Task data
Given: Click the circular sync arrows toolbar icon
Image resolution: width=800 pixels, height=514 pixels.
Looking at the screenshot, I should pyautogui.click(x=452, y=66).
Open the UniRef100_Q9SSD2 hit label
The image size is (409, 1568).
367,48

Instructions to follow
Your task is to retype the complete material exactly as it was given.

Answer
Given: Click the circular sync arrows toolbar icon
Image resolution: width=800 pixels, height=514 pixels.
Looking at the screenshot, I should pyautogui.click(x=452, y=66).
Open the UniRef100_Q9SSD2 hit label
The image size is (409, 1568).
367,48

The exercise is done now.